BEGIN EXERCISE MATERIAL

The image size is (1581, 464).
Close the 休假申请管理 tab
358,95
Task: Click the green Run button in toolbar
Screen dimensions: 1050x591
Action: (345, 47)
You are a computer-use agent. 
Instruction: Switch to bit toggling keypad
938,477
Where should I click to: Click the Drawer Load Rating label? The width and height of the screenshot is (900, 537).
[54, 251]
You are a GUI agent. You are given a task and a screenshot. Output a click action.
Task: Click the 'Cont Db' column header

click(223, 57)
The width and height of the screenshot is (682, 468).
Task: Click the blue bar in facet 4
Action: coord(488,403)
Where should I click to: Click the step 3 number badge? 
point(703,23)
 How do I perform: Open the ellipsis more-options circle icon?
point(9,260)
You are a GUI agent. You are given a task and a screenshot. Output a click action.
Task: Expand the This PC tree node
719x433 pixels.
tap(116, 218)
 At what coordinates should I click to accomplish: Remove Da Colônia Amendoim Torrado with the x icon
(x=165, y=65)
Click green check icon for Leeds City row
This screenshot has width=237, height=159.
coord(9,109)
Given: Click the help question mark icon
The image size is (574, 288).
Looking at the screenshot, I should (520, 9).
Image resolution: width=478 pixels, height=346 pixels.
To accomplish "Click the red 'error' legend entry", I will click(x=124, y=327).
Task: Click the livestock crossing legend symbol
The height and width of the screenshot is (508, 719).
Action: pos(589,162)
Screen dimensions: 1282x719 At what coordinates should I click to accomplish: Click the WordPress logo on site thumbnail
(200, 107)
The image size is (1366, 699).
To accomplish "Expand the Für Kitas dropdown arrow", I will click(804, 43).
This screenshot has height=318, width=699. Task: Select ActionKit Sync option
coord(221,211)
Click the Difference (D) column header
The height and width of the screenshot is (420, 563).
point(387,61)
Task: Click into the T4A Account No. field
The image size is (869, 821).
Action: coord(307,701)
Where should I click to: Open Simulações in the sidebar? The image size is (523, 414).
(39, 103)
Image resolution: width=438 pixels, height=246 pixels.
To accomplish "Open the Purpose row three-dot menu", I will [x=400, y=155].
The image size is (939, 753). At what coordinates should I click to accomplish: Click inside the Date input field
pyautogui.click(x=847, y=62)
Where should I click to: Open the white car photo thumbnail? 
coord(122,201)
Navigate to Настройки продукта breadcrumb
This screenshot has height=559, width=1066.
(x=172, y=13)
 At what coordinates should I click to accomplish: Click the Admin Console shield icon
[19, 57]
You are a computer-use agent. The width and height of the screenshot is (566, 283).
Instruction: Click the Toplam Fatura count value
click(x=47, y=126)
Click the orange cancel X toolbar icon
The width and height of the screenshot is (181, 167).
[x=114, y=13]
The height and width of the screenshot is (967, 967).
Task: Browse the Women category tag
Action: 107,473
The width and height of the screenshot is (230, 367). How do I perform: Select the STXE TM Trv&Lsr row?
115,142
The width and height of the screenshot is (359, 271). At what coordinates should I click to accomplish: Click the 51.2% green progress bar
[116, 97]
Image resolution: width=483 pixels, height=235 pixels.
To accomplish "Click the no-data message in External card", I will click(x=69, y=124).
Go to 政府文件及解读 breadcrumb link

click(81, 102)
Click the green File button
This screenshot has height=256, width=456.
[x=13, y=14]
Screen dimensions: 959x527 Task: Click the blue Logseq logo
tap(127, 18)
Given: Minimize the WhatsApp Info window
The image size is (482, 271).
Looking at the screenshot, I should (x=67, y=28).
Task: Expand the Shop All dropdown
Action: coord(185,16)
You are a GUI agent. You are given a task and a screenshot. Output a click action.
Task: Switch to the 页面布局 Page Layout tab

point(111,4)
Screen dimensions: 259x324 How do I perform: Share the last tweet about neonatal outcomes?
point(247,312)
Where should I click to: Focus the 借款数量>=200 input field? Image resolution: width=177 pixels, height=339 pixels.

END EXERCISE MATERIAL

• REQUIREMENT
The expected output is the complete data, repeated exactly.

• RESPONSE TO THIS TASK
The image size is (1581, 464).
Close the 休假申请管理 tab
358,95
Task: Click the green Run button in toolbar
Screen dimensions: 1050x591
Action: (345, 47)
You are a computer-use agent. 
Instruction: Switch to bit toggling keypad
938,477
Where should I click to: Click the Drawer Load Rating label? The width and height of the screenshot is (900, 537).
[54, 251]
You are a GUI agent. You are given a task and a screenshot. Output a click action.
Task: Click the 'Cont Db' column header

click(223, 57)
The width and height of the screenshot is (682, 468).
Task: Click the blue bar in facet 4
Action: coord(488,403)
Where should I click to: Click the step 3 number badge? 
point(703,23)
 How do I perform: Open the ellipsis more-options circle icon?
point(9,260)
You are a GUI agent. You are given a task and a screenshot. Output a click action.
Task: Expand the This PC tree node
719x433 pixels.
tap(116, 218)
 At what coordinates should I click to accomplish: Remove Da Colônia Amendoim Torrado with the x icon
(x=165, y=65)
Click green check icon for Leeds City row
This screenshot has width=237, height=159.
coord(9,109)
Given: Click the help question mark icon
The image size is (574, 288).
Looking at the screenshot, I should (520, 9).
Image resolution: width=478 pixels, height=346 pixels.
To accomplish "Click the red 'error' legend entry", I will click(x=124, y=327).
Task: Click the livestock crossing legend symbol
The height and width of the screenshot is (508, 719).
Action: pos(589,162)
Screen dimensions: 1282x719 At what coordinates should I click to accomplish: Click the WordPress logo on site thumbnail
(200, 107)
The image size is (1366, 699).
To accomplish "Expand the Für Kitas dropdown arrow", I will click(804, 43).
This screenshot has height=318, width=699. Task: Select ActionKit Sync option
coord(221,211)
Click the Difference (D) column header
The height and width of the screenshot is (420, 563).
point(387,61)
Task: Click into the T4A Account No. field
The image size is (869, 821).
Action: coord(307,701)
Where should I click to: Open Simulações in the sidebar? The image size is (523, 414).
(39, 103)
Image resolution: width=438 pixels, height=246 pixels.
To accomplish "Open the Purpose row three-dot menu", I will [x=400, y=155].
The image size is (939, 753). At what coordinates should I click to accomplish: Click inside the Date input field
pyautogui.click(x=847, y=62)
Where should I click to: Open the white car photo thumbnail? 
coord(122,201)
Navigate to Настройки продукта breadcrumb
This screenshot has height=559, width=1066.
(x=172, y=13)
 At what coordinates should I click to accomplish: Click the Admin Console shield icon
[19, 57]
You are a computer-use agent. The width and height of the screenshot is (566, 283).
Instruction: Click the Toplam Fatura count value
click(x=47, y=126)
Click the orange cancel X toolbar icon
The width and height of the screenshot is (181, 167).
[x=114, y=13]
The height and width of the screenshot is (967, 967).
Task: Browse the Women category tag
Action: 107,473
The width and height of the screenshot is (230, 367). How do I perform: Select the STXE TM Trv&Lsr row?
115,142
The width and height of the screenshot is (359, 271). At what coordinates should I click to accomplish: Click the 51.2% green progress bar
[116, 97]
Image resolution: width=483 pixels, height=235 pixels.
To accomplish "Click the no-data message in External card", I will click(x=69, y=124).
Go to 政府文件及解读 breadcrumb link

click(81, 102)
Click the green File button
This screenshot has height=256, width=456.
[x=13, y=14]
Screen dimensions: 959x527 Task: Click the blue Logseq logo
tap(127, 18)
Given: Minimize the WhatsApp Info window
The image size is (482, 271).
Looking at the screenshot, I should (x=67, y=28).
Task: Expand the Shop All dropdown
Action: coord(185,16)
You are a GUI agent. You are given a task and a screenshot. Output a click action.
Task: Switch to the 页面布局 Page Layout tab

point(111,4)
Screen dimensions: 259x324 How do I perform: Share the last tweet about neonatal outcomes?
point(247,312)
Where should I click to: Focus the 借款数量>=200 input field? Image resolution: width=177 pixels, height=339 pixels.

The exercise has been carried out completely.